If you’re concerned about your child’s health, then knowing if they’re at a healthy weight is important as excess weight really does pose health risks.
Weight is not all that matters when it comes to health
- Kids are always growing and changing, and sure, some do grow into their size. For example an overly slender child may fill out in his teen years or a kid with a chubby face may become taller and his features may become more slender.
- Healthy eating habits and physical activity matter for ALL kids. If your child eats healthy foods and exercises, but eats four servings of food vs. one serving, that’s an issue to address, because it can still result in excess weight. If your child is a seemingly perfect weight, but gets no exercise, that too is an issue.
- With kids, most experts agree that a healthy body is a combination of healthy foods, correct food portion sizes and physical activity. Weight matters, but it’s not all that matters.
Your first step
You should regularly speak with your child’s doctor or another health professional, such as a school nurse about your child’s health and weight. While pediatricians and other health professionals are trained to answer childhood weight concerns honestly and objectively, research shows that these professionals often won’t bring it up first. You should make the first move and be prepared for the answers you receive.
If you’re concerned and aren’t up to a doctor’s visit yet, there are some other ways to tell if your child is not at a healthy weight.
Know your child’s BMI
Visit the BMI Percentile Calculator for Children and Teens to find out if your child is at a healthy weight. It’s true that the BMI is not a totally accurate indicator of body fat, but it is a decent starting point and can give you a general idea about whether or not your child is at a healthy or an unhealthy weight. Also, if your child’s BMI is high, a doctor can perform further health tests, such as skinfold thickness measurements, diet evaluations, physical activity evaluations, family history and so on, so that you have better information.

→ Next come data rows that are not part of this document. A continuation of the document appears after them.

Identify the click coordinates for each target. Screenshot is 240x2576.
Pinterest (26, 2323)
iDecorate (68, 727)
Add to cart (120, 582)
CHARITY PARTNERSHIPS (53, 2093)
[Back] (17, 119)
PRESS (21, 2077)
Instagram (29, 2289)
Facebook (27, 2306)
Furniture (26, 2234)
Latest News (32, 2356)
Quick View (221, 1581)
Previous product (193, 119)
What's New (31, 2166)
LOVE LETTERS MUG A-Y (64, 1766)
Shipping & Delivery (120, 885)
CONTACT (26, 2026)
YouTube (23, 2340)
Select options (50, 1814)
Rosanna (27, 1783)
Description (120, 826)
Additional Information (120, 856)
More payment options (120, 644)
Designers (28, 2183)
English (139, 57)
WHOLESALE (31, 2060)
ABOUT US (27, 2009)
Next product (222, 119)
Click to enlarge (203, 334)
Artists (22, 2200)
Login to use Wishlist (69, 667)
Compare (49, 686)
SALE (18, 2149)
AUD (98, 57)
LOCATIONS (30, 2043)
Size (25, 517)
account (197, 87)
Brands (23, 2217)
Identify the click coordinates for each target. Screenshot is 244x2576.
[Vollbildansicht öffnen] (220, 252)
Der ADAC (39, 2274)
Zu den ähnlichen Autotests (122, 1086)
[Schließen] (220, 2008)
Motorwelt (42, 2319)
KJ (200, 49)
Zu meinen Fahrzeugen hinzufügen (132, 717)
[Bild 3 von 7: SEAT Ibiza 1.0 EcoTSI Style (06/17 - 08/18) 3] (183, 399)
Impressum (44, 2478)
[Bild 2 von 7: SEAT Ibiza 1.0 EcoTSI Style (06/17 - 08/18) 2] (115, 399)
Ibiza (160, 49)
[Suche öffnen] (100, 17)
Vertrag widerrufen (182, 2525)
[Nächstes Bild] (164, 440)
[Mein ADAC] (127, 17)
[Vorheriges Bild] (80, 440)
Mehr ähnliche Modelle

Here’s another BMI chart that will give you an easy to read color chart.
Be VERY concerned about belly fat
Excess belly weight on kids and adolescents is far from a normal part of development and places kids at increased risk for some major health problems.
Still concerned? Below are some key habits and features that may lead to excess weight in kids and teens…
- Your child never or rarely exercises. Meaning, your child gets less than an hour of physical activity per day.
- Your child eats out more than 2 times per week or eats fast food (pdf) more than twice a week.
- Your child often or always asks for seconds at meals.
- Your child eats faster than the rest of the family.
- Your child eats often in front of the TV or alone at her desk instead of at the family dinner table.
- Your child avoids any light activity, for example she’d rather get a ride to school vs. walk, even if she lives close or takes the elevator vs. stairs.
- Your child is crazy for sweets and when asked, will most always choose sweets over other foods.
- Your child chooses unhealthy snacks, such as he heads straight for chips or junk, never for crackers or fruit or veggies.
- Your child eats when he’s not hungry.
- Your child skips meals regularly such as breakfast or lunch.
- Your child snores, which can be a sign of extra fat in the neck.
- Your child always stays up late. Night owl kids are heavier, in general, then their peers who get a good night’s sleep.
- Your child gets more than an hour a day of screen time including video games, watching TV and computer.
- Your child always asks for chips, cookies and other junk food at the store.
- Your child packs in too many carbs, like bread and cereal and not enough fruits and vegetables.
- Your child has trouble keeping up during sports or gets hurt frequently when playing actively.
- Your child is always tired, takes frequent naps or sleeps in very late.
- Your child only eats food with added sweeteners or fats, such as he’ll add sugar, sour cream, butter or dressing to all his food items.
- Your child has overweight parents or a parent – kids with one or more overweight parents are more likely to be overweight as well.
- Your child has an overweight sibling.
- Your child is stressed often – studies show that stressed kids tend to weigh more.
- Your child has expressed concern about his weight.
- Your child is sick more often than what you think is normal.
- Your child eats massive portions of food, such as 10 cookies at a time, a whole box of sweets such as doughnuts or Twinkies, a bowl with five heaping scoops of ice cream, three sandwiches, two bagels or half a box of mac and cheese. None of these are proper portion sizes for a child or teen. Remember, even healthy foods need to be eaten in correct portions.
- Your child drinks mostly soda, juice, sweetened teas, coffee drinks with milk, or other sweet beverages instead of water.
Just because your child has some of the habits above, doesn’t mean he is (or will end up) overweight or obese. If your child eats huge portions but exercises more than an hour a day, he may still be at a healthy weight. Also, some kids simply burn more calories than others.
However, the habits above are things to be aware of, especially if you want your child to develop healthy habits. Most of the habits above are not simply unhealthy because they may cause excess weight, but because they’re not healthy-for-life habits.
Even non-overweight kids shouldn’t have the above habits as they’re problematic for all kids. Aiming for healthy lifestyle choices should be a main goal for families.